As in Simon/Jarrett's implementations, we want to hold as much type info as possible so that we can help the compiler, but the trick is to actively hide that information from the type system until we know it will be useful. Take:
d = TypedDict(f"foo"=>1, f"bar"=>"foo")
d[f"foo"]
(You can of course use symbols as with regular Dicts, but using the field string macro makes both the constructor and the indexing type-inferrable.) The type of the dict is TypedDict{I}
where I
is a symbol – the type information is associated with the symbol in a way that the staged functions can retrieve, but since it's opaque to the compiler we're no longer trying to do inference on Big Data type tags.
The neat part of this is that the same symbol can share type info for many different objects. Operations on TypedDict
s which add or remove fields can generally return a TypedDict
of the exact same type (i.e. the same symbol parameter), which means no crazy proliferation of generated code. The naive user who tries to hcat
a million-column dataframe will be fine.
Potential caveats:
Any thoughts? I'll probably play around with this a bit more and give an update if there's any particular issues or successes.
This is an interesting idea, but I found a case that might thwart this approach for our purposes. For example, bouncing off of your code:
julia> function Base.hcat(a::TypedDict, b::TypedDict) # naive hcat
return TypedDict(merge(a.values, b.values)...)
end
hcat (generic function with 14 methods)
julia> a = TypedDict(f"foo"=>1, f"bar"=>"foo")
TypedDict{symbol("##ti#7555")}(Dict{Symbol,Any}(:bar=>"foo",:foo=>1))

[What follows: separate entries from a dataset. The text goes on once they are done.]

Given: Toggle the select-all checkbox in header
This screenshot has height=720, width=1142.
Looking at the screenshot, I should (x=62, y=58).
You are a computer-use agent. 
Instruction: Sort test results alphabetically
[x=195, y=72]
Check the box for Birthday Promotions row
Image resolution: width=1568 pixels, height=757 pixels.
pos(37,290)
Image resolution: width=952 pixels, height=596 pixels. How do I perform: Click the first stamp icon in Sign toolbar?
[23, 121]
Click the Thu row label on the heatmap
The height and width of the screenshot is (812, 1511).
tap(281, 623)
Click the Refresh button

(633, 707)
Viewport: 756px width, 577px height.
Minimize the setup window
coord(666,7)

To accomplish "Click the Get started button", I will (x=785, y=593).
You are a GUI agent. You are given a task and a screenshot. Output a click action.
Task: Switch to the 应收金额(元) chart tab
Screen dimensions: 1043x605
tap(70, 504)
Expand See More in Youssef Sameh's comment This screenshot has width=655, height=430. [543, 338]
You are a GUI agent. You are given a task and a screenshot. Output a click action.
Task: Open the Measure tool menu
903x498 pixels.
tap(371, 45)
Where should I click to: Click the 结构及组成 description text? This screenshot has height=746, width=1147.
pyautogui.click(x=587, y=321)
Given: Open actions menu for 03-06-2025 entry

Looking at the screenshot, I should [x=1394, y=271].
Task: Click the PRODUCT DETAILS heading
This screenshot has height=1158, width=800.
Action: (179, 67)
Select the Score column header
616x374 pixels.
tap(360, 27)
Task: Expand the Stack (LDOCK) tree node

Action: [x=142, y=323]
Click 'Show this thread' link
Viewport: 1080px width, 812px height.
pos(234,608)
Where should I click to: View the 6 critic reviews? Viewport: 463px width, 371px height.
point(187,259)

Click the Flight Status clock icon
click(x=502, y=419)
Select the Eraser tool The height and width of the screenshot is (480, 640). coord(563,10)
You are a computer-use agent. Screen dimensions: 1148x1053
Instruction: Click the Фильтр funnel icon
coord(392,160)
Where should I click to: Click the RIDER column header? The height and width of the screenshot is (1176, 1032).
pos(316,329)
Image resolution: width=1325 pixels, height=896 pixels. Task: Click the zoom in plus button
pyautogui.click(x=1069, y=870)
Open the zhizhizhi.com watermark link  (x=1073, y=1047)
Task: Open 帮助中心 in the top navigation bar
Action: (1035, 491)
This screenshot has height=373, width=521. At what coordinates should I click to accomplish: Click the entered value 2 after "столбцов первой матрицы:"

julia> b = TypedDict(f"baz"=> 23.21)
TypedDict{symbol("##ti#7555")}(Dict{Symbol,Any}(:baz=>23.21))
julia> function f(a, b)
d = hcat(a, b)
return d[f"baz"]
end
f (generic function with 1 method)
julia> @code_warntype f(a, b)
Variables:
a::TypedDict{symbol("##ti#7555")}
b::TypedDict{symbol("##ti#7555")}
d::Any
Body:
begin # none, line 2:
d = (top(_apply))((top(getfield))(Main,:call)::F,Main.TypedDict,(Main.merge)((top(getfield))(a::TypedDict{symbol("##ti#7555")},:values)::Dict{Symbol,Any},(top(getfield))(b::TypedDict{symbol("##ti#7555")},:values)::Dict{Symbol,Any})::Dict{Symbol,Any})::Any # none, line 3:
return (Main.getindex)(d,$(Expr(:new, Field{:baz})))::Any
end::Any
So, ignoring the issue of ordering (we could just make the DataFrames version of TypedDict
hold an OrderedDict
of Vectors
), I can bork inferencing on the indexing operations simply by preceding it with an hcat
. Now, I wrote that hcat
really naively, so maybe there's a better way to write it that would help?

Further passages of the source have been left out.